┌─ DATA IN THIS EXERCISE

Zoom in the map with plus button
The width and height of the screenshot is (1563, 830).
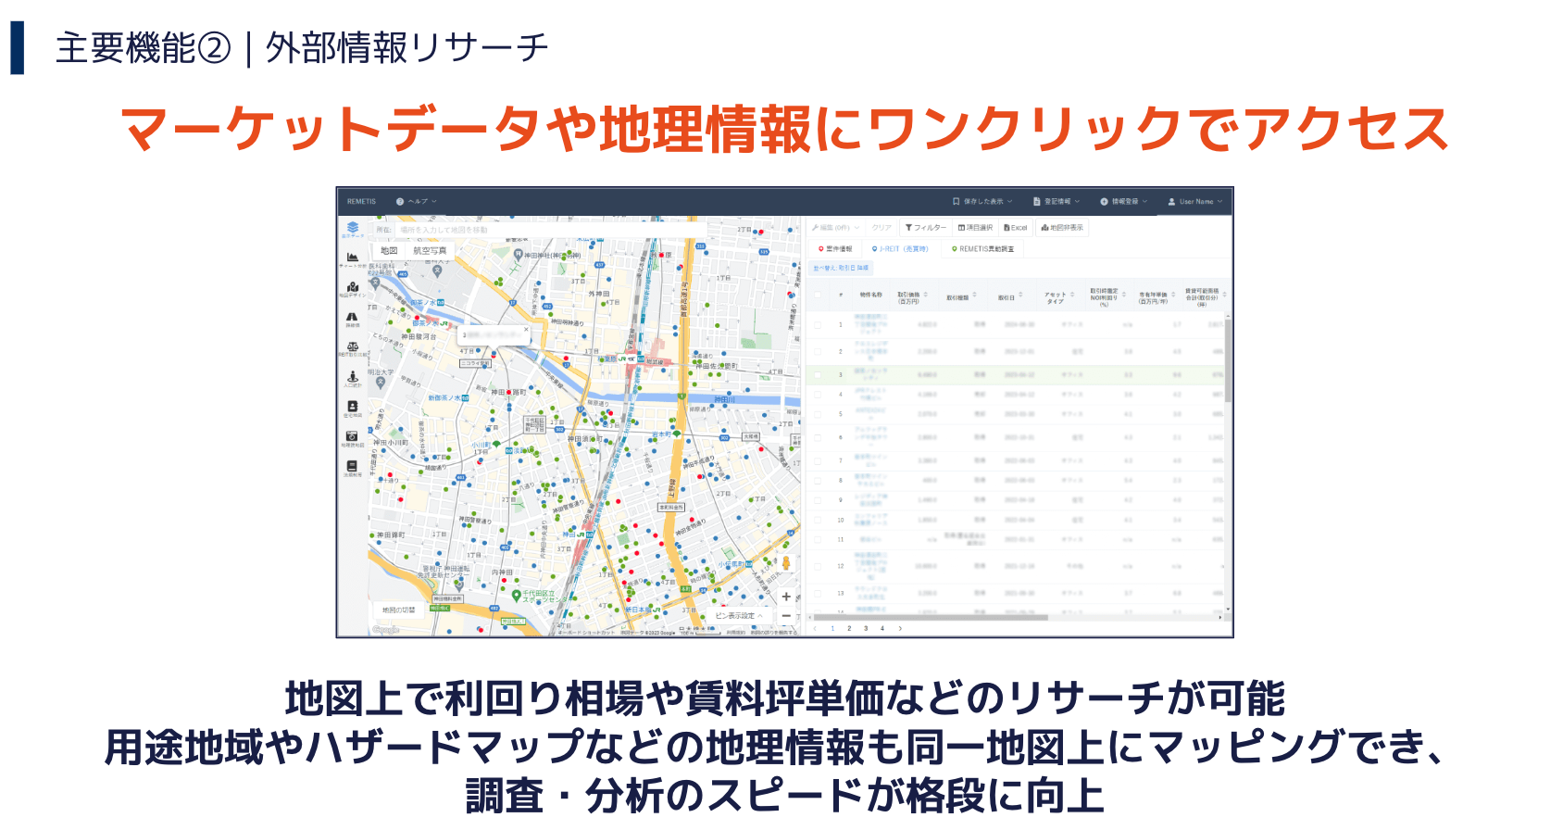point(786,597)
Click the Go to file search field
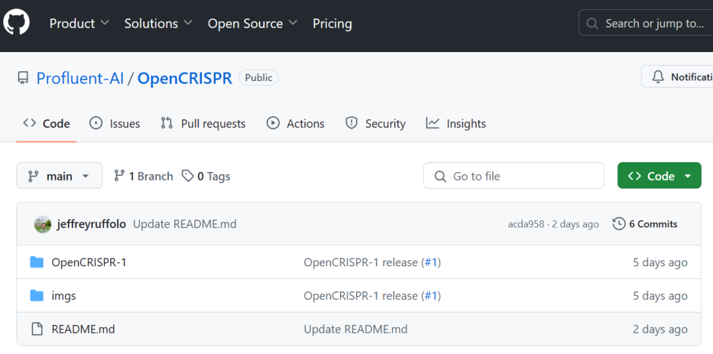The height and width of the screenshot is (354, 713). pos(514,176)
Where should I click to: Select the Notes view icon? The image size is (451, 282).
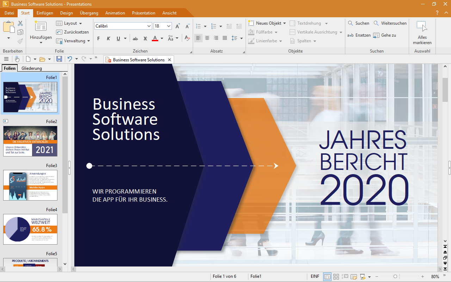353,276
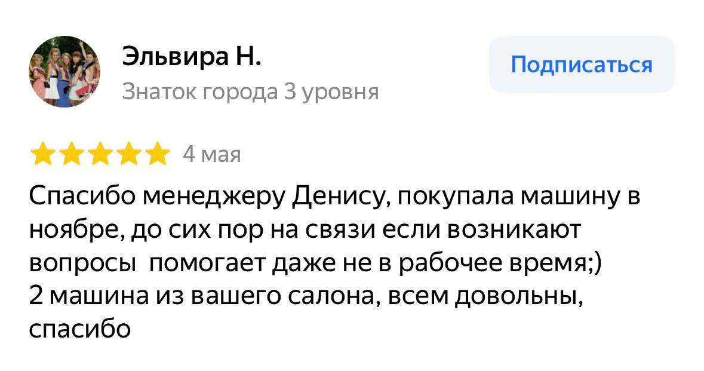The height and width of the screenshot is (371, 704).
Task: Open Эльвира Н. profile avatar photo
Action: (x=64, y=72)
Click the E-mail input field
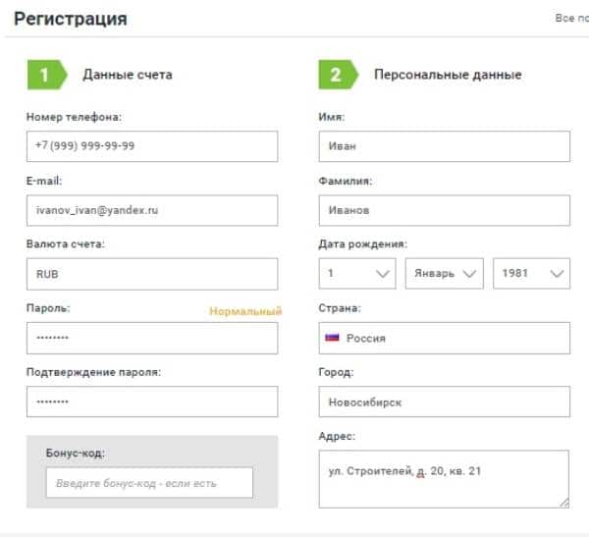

└─

• _ABOUT THIS EXERCISE_
Each entry needs to be retyped exactly; the pictures stay out.

• _YOUR RESPONSE_
Zoom in the map with plus button
The width and height of the screenshot is (1563, 830).
point(786,597)
Click the Go to file search field
The height and width of the screenshot is (354, 713). pos(514,176)
Where should I click to: Select the Notes view icon? The image size is (451, 282).
353,276
The height and width of the screenshot is (371, 704).
Task: Open Эльвира Н. profile avatar photo
Action: (x=64, y=72)
Click the E-mail input field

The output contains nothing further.